Além de criticar a expulsão, o governo americano pediu que o Brasil considere o precedente que essa decisão pode criar e colabore com Washington para responsabilizar indivíduos que, segundo o Departamento de Estado, "ameaçam nossa segurança coletiva".
Eis a íntegra da nota:
“Os Estados Unidos estão profundamente preocupados com a decisão do Brasil de permitir que um indivíduo com ligações conhecidas com os serviços de inteligência russos deixe o país. Essa decisão prejudica nosso compromisso comum de combater a interferência estrangeira e proteger a integridade de nossas instituições democráticas. Instamos nossos parceiros brasileiros a considerarem o precedente que isso cria e a trabalharem conosco para responsabilizar aqueles que ameaçam nossa segurança coletiva.”
DECISÃO BRASILEIRA
A expulsão de Cherkasov foi publicada no Diário Oficial da União na última segunda-feira. O ato determina que a expulsão será efetivada após o cumprimento da pena no Brasil ou mediante liberação pelo Poder Judiciário.
Além disso, a portaria impõe um impedimento de 30 anos para que Cherkasov retorne ao Brasil, contados a partir da execução da medida. O russo está preso desde 2022 em uma penitenciária federal em Brasília, cumprindo uma pena de 5 anos por falsidade ideológica, após ter sua condenação original de 15 anos reduzida.
Cherkasov é também alvo de investigações por suspeitas de espionagem, lavagem de dinheiro e corrupção, embora ele negue ser espião. A Rússia também refutou as alegações de que ele atuava em nome do país.
HISTÓRICO DO CASO
Cherkasov foi preso após ser deportado pela Holanda, onde tentava entrar com documentos brasileiros falsos sob o nome de Victor Muller Ferreira, com a intenção de estagiar no Tribunal Penal Internacional, em Haia.

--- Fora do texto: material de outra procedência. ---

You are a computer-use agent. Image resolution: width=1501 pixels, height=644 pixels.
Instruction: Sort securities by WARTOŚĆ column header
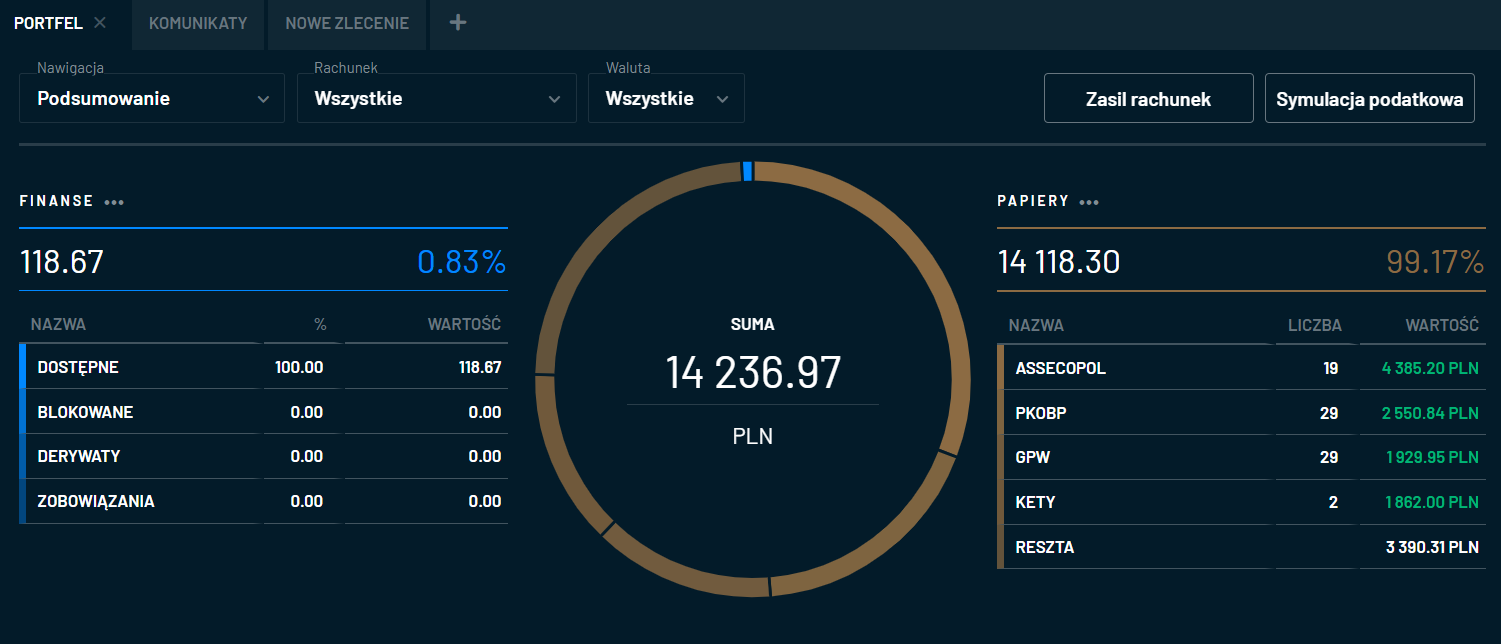[x=1441, y=325]
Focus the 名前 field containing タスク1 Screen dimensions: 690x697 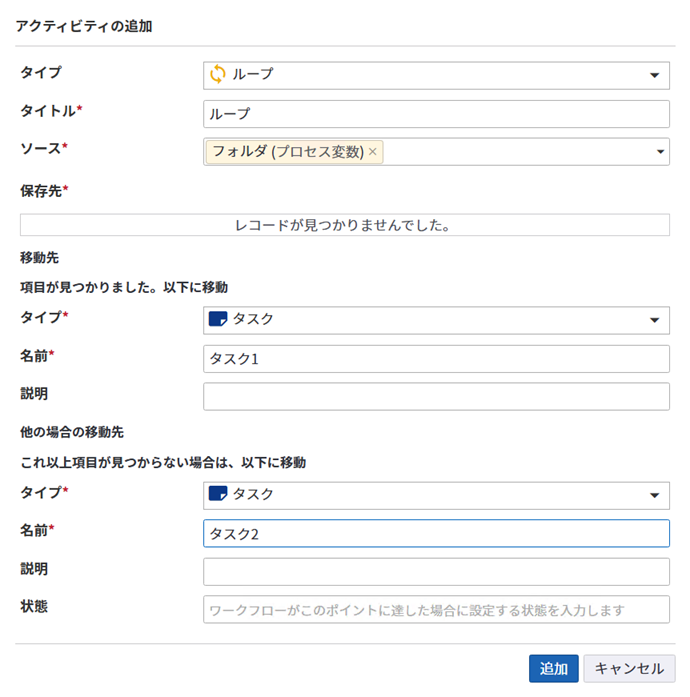coord(436,359)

Na época, o Serviço de Inteligência da Holanda informou que Cherkasov tinha ligações com o serviço de inteligência militar russo e que o acesso ao tribunal era estratégico, uma vez que a Corte investigava possíveis crimes de guerra da Rússia na Ucrânia.
De acordo com o FBI, Cherkasov atuou no Brasil desde 2012 utilizando a identidade falsa de Victor Muller Ferreira. Posteriormente, mudou-se para os Estados Unidos, onde estudou relações internacionais na Universidade Johns Hopkins e buscou se aproximar de instituições acadêmicas e políticas.
Em maio de 2025, a Polícia Federal brasileira desmantelou uma rede de espionagem russa que operava com documentos falsos, revelando que ao menos 9 agentes estavam ativos no Brasil. O país servia como uma plataforma para a criação de identidades confiáveis para operações nos Estados Unidos, Europa e Oriente Médio.
A situação de Cherkasov gerou disputas entre Rússia e Estados Unidos, com Moscou solicitando sua extradição para responder a acusações de tráfico de drogas, enquanto Washington o acusa de atuar como agente estrangeiro e de fraudes financeiras. A decisão brasileira, no entanto, refere-se à expulsão e não à extradição, e não especifica o país de destino de Cherkasov.